There is a fair amount of justifiable criticism that our society has become fixated with little handheld screens, rather than embracing the here and now of real living. With our eyes focused on a tiny screen forever in the palms of our hands, we can miss out on the important things happening around us. It would seem that we have lost our way as to what constitutes a friend and what constitutes a "friend." Absolutely nothing takes the place of real friendships, real encounters with real people, making real memories that will serve us well into the future. However, in defense of social media, I would offer that Facebook has opened valuable doors for me into the lives of friends I have known for years through my person-to-person encounters, but may not have had the opportunity to truly understand what's important to them and what's happening in their lives. I have a lovely community of friends on Facebook, many of whom are around my age. So, we're on the same page, so to speak. We support each other with compassion and understanding through day-to-day life, new beginnings and painful endings. We share news about job changes, retirements, divorces, graduations, weddings, becoming caregivers to ill parents, facing the death of loved ones, and watching children grow up to become parents themselves. We share the mundane, too, from silly jokes and humorous observations to photos of birds and flowers in our gardens and have-to-try recipes. Through "selfies," I get to see photographs of my friends' hobbies, spouses, pets and vacation destinations. I was slower to delve into this social media world, doing so not quite kicking and screaming but at least as a skeptic. However, now I embrace what is good about this quick and instant method of communication. I realize that friends can come to us in a variety of ways, including through a handheld device. The bigger benefit is that now when I see people with whom I correspond on Facebook, my in-person conversations have more depth and meaning because these friends have shared their lives with me on nearly a daily basis. Social media communication is just one way of staying in touch and we shouldn't allow it to supplant our real-life, person-to-person contact. But after having been slow to embrace the Facebook experience, I'm now ever-so-glad that I arrived. After all, as Bette Midler sings, "you got to have friends."

Sunday, January 3, 2016

Uncertainty's Beauty

I have come to believe that there is beauty -- even a comfort -- in uncertainty. That probably sounds counter-intuitive, given that we humans tend to crave certainty and seek ways to reduce or avoid risk. I have found that when I'm in a state of uncertainty, I have the opportunity to release my expectations of how things should turn out or how I wish them to be. Uncertainty forces me to relinquish my false sense of control and to be one with what is.

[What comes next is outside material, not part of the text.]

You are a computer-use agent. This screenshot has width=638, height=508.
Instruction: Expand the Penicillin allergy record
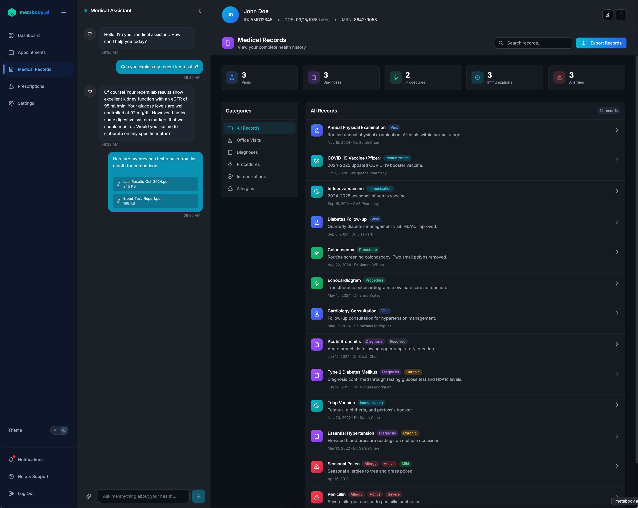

Never was that more real to me than a few years ago when a benign tumor pressing on my spinal cord rendered me paralyzed from just above the waist down. I was taken by ambulance to a larger city hospital after an MRI revealed the reason for my mysterious, spontaneous paralysis. The neurosurgeon cautioned my husband and me that surgery, though imminent, wasn't necessarily going to reverse the problem. He was only cautiously optimistic that I would walk again. I made the decision then to hang onto my faith and hope and to allow things to unfold as they were. The shifting sands under my paralyzed feet made for some challenging traversing mentally, physically and spiritually, but my decision to embrace uncertainty rid it of its power over me. Thankfully, I did heal and I did regain my ability to walk. No one would know when I walk my normal fast clip these days that at one time, I didn't know if I'd ever walk again. Now, when I begin to go down the dark, fear-filled path that uncertainty thrives on drawing me down, I try to stop, breathe deeply and seek peace with what is. A peaceful countenance stops the scrambling and lifts me up out of uncertainty's mire and onto smoother footing. A mindful, peace-filled, hope-filled state. Yes, there is comfort in that.